3- Melonkolik – Toprak elementini (Boğa, Başak, Oğlak) sembolize eder.

Mizaç hakkında, “Bedenlerinde kara safranın etkin olduğu mizaçtır. derin ve uzak görüşlüdür. Yürekli ve atılgan olurlar.” diye belirtilmiştir

4- Kolerik – Ateş elementini (Koç, Aslan, Yay) sembolize eder.

Mizaç hakkında, “Bedenlerinde sarı safra etkindir çok çabuk kızan, saldırgan ateşli ve sert insanlardır.” diye belirtilmiştir.

Kişilik üzerine daha bir çok sınıflandırma yapılmıştır. Astrolojiyi çalışmalarında kullanan Jung’ın sınıflandırmasını astroloji ışığında inceleyelim.

Hipokrat dönemlerinden gelen içe ve dışa dönük kişilik yapısından esinlenen Jung bunlara yeni özellik ve nitelikler katmıştır. Jung’ın tipolojisinde temel ayrım içe dönüklük ve dışa dönüklük ile başlar. Astroloji her şeyi karşıtlık içinde ele almıştır. Dişi-erkek, aktif-pasif vb. gibi.

Zodyak, altı maskülen ve pozitif, altı dişil ve negatif burç olmak üzere iki gruba ayrılmaktadır.

-Pozitif burçlar (hava ve ateş elementleri) aktif , objektif algı ve gelecek ile ilgili, kendini ifade eden , düşüncelere yaklaşım gösteren, çin felsefesinde Yang olarak ifade edilir. Bunlar, Jung’ın ifade ettiği dışa dönük olmayı ifade eder.

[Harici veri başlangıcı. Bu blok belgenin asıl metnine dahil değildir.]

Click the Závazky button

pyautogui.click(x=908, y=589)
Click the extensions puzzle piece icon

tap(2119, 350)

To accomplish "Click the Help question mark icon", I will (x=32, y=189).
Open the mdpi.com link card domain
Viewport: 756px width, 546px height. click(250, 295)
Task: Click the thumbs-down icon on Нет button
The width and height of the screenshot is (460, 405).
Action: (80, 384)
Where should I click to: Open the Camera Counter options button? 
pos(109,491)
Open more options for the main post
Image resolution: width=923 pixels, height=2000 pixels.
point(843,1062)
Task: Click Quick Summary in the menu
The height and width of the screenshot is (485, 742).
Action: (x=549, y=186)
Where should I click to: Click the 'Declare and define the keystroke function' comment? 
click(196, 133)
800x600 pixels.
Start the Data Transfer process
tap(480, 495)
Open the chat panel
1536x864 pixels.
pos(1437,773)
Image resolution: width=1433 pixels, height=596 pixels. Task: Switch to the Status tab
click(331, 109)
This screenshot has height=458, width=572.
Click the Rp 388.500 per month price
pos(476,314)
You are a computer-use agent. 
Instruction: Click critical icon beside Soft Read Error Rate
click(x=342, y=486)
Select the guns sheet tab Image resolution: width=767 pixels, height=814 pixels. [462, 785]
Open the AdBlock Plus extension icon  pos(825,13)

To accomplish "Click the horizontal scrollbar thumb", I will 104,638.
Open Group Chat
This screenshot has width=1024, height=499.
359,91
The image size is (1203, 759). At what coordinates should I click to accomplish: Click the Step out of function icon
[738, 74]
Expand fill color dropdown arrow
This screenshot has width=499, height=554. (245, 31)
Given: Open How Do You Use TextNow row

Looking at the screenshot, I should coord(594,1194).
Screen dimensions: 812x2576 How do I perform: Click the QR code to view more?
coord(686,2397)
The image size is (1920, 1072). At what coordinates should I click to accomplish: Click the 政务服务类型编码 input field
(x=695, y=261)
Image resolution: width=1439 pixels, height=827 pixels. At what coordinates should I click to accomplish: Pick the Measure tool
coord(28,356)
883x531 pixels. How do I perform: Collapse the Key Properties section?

-Negatif burçlar (su ve toprak elementleri) pasif, duygusal, alıcı, subjektif bakış açısına sahip e geçmiş ile alakalıdır, çin felsefesinde Yin olarak ifade edilir. Bunlar, Jung’ın ifade ettiği içe dönüklük ile ilgilidir.

Jung’a göre içe dönükler kendi duygu düşünce ve hayal dünyalarından oluşan iç dünyaları ile yaşamayı tercih ederken, dışa dönükler kendi dışındaki nesne ve insanlardan ve onların faaliyetlerinden oluşan dış dünya ile barışık olmayı tercih etmektedirler.

Astrolojinin temel köşe taşları, ateş, hava, su ve toprak psikolojinin temel aldığı bir yapıdır. Jung ruhsal işlevleri dört ana fonksiyonda belirtmiştir.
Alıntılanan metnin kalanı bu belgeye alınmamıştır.